Data provided ▸
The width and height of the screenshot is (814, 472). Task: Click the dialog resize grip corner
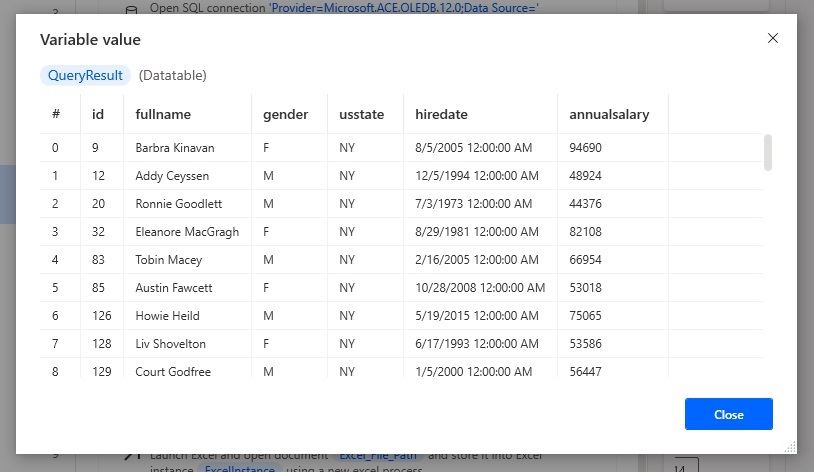790,448
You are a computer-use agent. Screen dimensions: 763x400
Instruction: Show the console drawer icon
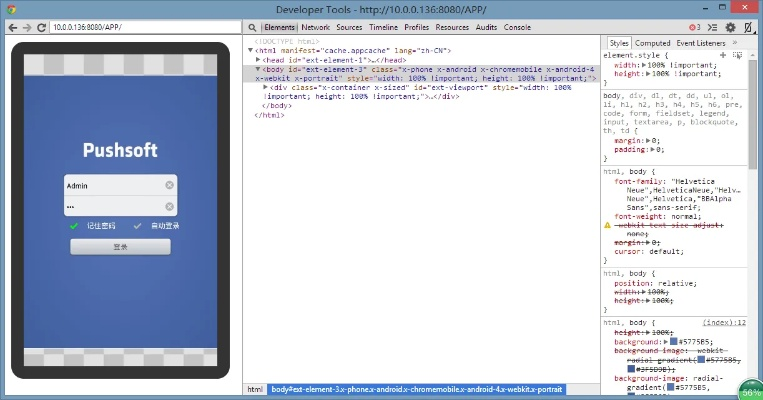(x=710, y=27)
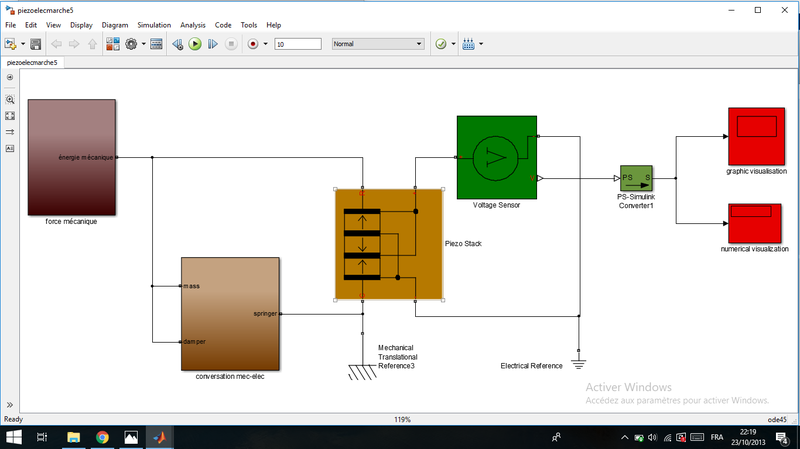This screenshot has width=800, height=449.
Task: Click the Windows Start button
Action: (x=14, y=437)
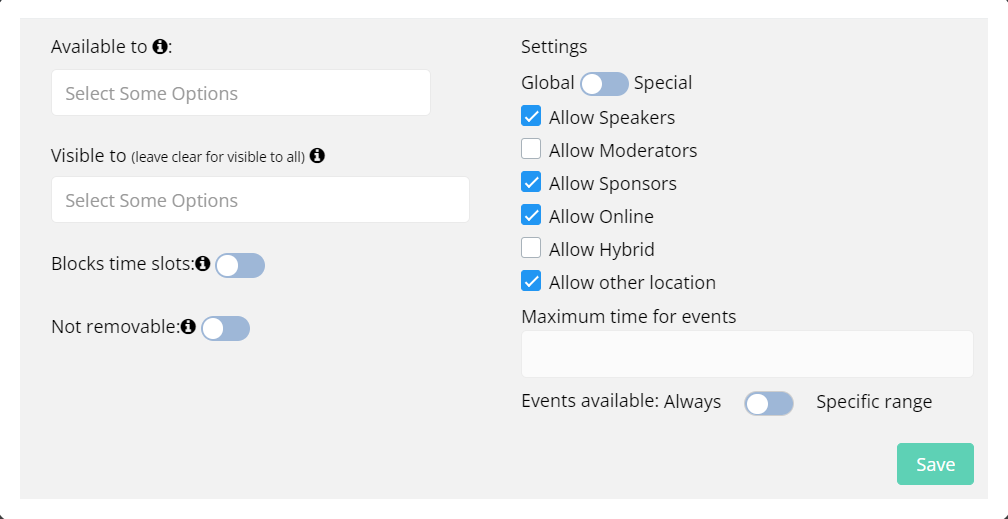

Problem details ▸ How many of the lines above contain the string "Task"? Treat uppercase and lowercase as different, and reply with the number only.

The output ▸ 2